Mais… Et Boeing, dans cette histoire ? Forcément, l’entreprise n’en ressort pas grandie. La technique « on fait zéro communication » a ses limites : après le premier trimestre Boeing a effectivement réussi à se faire complètement oublier, et sa capsule Starliner avec. Je doute que la moitié des gens non informés du milieu spatial ait compris que la NASA avait misé sur deux capsules au lieu de juste « acheter une place » sur Crew Dragon. On m’opposera l’argument classique, que Boeing se fiche bien de sa réputation grand public, que ce n’est pas leur coeur de cible et qu’eux ont eu la vie plus difficile puisqu’ils n’avaient pas déjà un programme de capsule (fut-il cargo) avec la NASA. Certes. mais ils ont aussi touché 1,4 milliards de dollars en plus, et ce sans compter les 410 millions qu’ils vont payer de leur poche pour refaire un vol non habité vers l’ISS. Je ne pense pas que le programme Starliner soit sur la sellette, la NASA ayant à plusieurs reprises assuré qu’elle souhaitait avoir deux fournisseurs, mais si la capsule échoue à nouveau sa mission… Du coup, en retard, avec beaucoup de pression (y compris budgétaire), Boeing va probablement prendre du temps pour retenter le vol de sa capsule. Ce ne sera pas en septembre pour cause du calendrier Atlas V. Ce ne sera probablement pas en octobre non plus (priorité à Crew Dragon). Estimons nous heureux si ce deuxième test sans astronaute est une réussite avant la fin de l’année…
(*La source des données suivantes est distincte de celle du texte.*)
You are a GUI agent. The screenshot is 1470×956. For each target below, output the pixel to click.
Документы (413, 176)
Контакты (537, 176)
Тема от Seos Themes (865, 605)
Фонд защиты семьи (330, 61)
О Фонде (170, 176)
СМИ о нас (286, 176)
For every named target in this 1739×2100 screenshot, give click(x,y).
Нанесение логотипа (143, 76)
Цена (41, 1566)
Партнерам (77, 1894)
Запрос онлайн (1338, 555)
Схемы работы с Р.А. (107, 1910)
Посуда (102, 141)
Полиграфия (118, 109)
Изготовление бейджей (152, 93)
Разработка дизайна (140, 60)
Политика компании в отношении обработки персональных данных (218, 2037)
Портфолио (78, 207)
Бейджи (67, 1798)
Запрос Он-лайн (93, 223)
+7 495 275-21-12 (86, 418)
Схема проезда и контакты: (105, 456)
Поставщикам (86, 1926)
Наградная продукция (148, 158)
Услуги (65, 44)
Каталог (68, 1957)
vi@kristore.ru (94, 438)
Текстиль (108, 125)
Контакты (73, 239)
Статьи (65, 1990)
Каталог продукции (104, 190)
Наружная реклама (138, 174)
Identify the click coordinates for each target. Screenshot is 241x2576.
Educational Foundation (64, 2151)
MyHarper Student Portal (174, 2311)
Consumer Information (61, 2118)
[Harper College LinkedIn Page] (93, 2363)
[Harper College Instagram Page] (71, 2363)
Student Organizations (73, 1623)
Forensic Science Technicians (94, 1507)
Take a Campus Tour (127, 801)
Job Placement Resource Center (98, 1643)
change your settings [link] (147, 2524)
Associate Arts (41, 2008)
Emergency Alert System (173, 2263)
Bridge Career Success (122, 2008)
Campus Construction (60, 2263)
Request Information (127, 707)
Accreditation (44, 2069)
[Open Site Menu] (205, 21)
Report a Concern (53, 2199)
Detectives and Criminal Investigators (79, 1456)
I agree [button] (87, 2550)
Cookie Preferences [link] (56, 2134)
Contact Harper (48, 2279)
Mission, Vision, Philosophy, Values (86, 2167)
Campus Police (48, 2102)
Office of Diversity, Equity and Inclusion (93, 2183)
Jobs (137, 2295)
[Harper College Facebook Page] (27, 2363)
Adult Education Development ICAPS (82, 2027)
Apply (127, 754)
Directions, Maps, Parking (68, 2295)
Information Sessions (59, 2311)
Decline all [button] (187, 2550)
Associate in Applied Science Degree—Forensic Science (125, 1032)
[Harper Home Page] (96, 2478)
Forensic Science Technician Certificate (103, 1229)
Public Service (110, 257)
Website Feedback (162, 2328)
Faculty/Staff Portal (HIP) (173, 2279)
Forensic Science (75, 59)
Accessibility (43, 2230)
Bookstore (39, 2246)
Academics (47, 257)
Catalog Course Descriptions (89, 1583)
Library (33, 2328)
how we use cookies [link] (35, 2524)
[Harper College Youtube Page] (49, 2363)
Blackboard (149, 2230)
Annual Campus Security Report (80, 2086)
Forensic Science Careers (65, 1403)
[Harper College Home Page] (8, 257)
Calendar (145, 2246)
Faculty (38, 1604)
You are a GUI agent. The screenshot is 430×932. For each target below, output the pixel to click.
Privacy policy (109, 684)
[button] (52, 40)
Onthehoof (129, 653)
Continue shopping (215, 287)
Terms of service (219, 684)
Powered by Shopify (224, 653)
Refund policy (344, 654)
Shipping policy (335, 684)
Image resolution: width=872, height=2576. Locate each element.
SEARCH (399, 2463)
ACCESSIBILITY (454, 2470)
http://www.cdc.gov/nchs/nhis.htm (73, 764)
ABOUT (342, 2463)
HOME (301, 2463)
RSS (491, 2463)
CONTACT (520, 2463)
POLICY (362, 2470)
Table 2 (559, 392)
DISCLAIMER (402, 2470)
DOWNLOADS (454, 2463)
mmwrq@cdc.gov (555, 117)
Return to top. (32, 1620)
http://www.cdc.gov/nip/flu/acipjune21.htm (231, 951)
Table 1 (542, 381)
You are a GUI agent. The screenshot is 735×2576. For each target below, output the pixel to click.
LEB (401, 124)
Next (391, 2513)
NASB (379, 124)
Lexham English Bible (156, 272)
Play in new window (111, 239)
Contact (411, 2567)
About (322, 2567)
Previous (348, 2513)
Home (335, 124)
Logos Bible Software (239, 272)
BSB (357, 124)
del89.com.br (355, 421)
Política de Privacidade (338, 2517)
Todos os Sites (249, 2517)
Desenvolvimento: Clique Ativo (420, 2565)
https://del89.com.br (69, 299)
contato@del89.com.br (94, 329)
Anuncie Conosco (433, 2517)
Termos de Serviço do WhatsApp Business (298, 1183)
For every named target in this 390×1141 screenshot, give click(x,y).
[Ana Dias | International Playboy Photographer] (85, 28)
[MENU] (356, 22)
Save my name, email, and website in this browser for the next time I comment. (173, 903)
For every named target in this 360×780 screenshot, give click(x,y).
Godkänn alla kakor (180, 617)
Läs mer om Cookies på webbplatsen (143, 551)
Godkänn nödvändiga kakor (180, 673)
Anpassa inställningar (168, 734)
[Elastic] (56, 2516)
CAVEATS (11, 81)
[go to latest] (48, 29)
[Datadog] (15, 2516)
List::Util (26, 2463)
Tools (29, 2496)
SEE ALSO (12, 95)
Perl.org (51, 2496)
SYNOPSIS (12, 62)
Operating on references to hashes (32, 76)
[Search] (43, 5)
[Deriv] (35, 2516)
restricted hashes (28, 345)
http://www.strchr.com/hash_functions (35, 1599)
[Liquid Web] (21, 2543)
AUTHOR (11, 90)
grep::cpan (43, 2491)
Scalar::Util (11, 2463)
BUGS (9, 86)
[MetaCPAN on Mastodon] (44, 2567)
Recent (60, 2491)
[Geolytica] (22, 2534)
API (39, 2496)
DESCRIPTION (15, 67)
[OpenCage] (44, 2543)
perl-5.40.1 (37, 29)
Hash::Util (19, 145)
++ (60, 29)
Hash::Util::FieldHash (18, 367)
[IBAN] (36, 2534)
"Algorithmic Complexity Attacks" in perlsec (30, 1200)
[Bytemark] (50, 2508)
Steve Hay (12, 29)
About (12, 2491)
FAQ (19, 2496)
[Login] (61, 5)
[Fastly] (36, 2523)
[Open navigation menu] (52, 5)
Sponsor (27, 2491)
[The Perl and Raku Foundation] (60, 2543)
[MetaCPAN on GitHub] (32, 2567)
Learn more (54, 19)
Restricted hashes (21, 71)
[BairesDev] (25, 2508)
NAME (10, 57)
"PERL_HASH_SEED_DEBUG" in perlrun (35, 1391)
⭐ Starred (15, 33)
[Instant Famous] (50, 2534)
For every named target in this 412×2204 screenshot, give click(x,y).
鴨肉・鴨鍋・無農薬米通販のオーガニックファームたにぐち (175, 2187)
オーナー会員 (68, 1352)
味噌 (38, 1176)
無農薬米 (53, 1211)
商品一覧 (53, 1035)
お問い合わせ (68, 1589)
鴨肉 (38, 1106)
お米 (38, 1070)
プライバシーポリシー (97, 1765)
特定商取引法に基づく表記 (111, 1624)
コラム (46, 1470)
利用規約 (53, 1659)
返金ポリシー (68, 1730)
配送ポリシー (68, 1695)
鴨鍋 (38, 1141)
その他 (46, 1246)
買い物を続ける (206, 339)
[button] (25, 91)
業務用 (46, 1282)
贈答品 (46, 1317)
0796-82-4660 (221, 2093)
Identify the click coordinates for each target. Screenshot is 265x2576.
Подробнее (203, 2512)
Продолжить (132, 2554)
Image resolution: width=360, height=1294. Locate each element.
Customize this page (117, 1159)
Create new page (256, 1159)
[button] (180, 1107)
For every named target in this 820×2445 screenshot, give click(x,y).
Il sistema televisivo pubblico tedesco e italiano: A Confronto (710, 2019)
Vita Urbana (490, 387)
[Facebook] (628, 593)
Ironiquement l’année prochaine c’est surtout les russes qui devraient beaucoup sortir de l’ISS. Attacher le module Nauka (s’il arrive un jour sur la station) devrait requérir jusqu’à 11 sorties ! Crédits NASA
L’agenda se précise pour l’année à venir… si tout va bien
Alors évidemment, tout cela est à prendre avec des pincettes. Si en arrivant à Hawthorne les ingénieurs de SpaceX découvrent une gigantesque fissure traversant le bas de la capsule Crew Dragon, il est évident que le vol suivant prendra un peu de retard. Pour autant, il n’y a pour l’instant aucune source d’inquiétude qui ait remonté aux oreilles du public. Eventuellement la température de la cabine au moment de la rentrée atmosphérique, compensée par un flux d’air froid dans les combinaisons : il faisait 29°C. Ce qui peut sembler beaucoup quand vous arrivez de plusieurs mois dans une canette de métal, mais qui est loin d’être extrême. Pour rappel, lorsque l’écoutille s’ouvre vous êtes au large de la Floride, et en cette saison il fait un bon 32°C des familles avec presque 100% d’humidité. Bref. Actuellement il est donc prévu d’avoir…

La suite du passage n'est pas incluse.